みんな、どこかしらにそういうところがあって、それがひとつところにとどまらずに、しょっちゅうあちこちに移動しながら、ひとの体のうえを大きくなったり小さくなったりする様子は見てて面白いのだけど、ほかの誰かから同じ話は聞いたことがない。
ふたつ前の彼女はすこし変わっていて、僕の言うことをまるきり信じた。僕が言うのもなんだけど、正気をうたがった。
彼女は、むかしのかなしい話、つらい話をするのが好きで、ベッドの上でもよくしゃべった。そのとき肩のあたりで、あざみたいなそいつが嬉しそうに形を大きくするので舐めてやると、甘くてほろ苦くかった。彼女は喜んだ。

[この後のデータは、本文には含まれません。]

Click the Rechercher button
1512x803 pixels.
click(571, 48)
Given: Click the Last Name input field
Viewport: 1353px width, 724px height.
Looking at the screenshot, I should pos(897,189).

苦味のつよいのもあるし、むちゃくちゃ甘いのもある。と言うと、
「チョコレートみたい。」
苦いばかりのやつは、カカオ分が多いのよきっと。
へえ、そりゃすごい。
こういう変なちからは、女の子のほうが似合いそうなのに、と思った。
道行くひとたちの、顔や腕でぽつぽつと茶色い斑点なようなものが這い回っている。
いま隣にいる彼女には、たぶんカカオ90%くらいのやつがいて、味がわかったからって僕にそれを甘くできるわけじゃなし、やさしく舐めることしかできないけど、彼女が笑っているいまはまだ小さくなっておとなしい。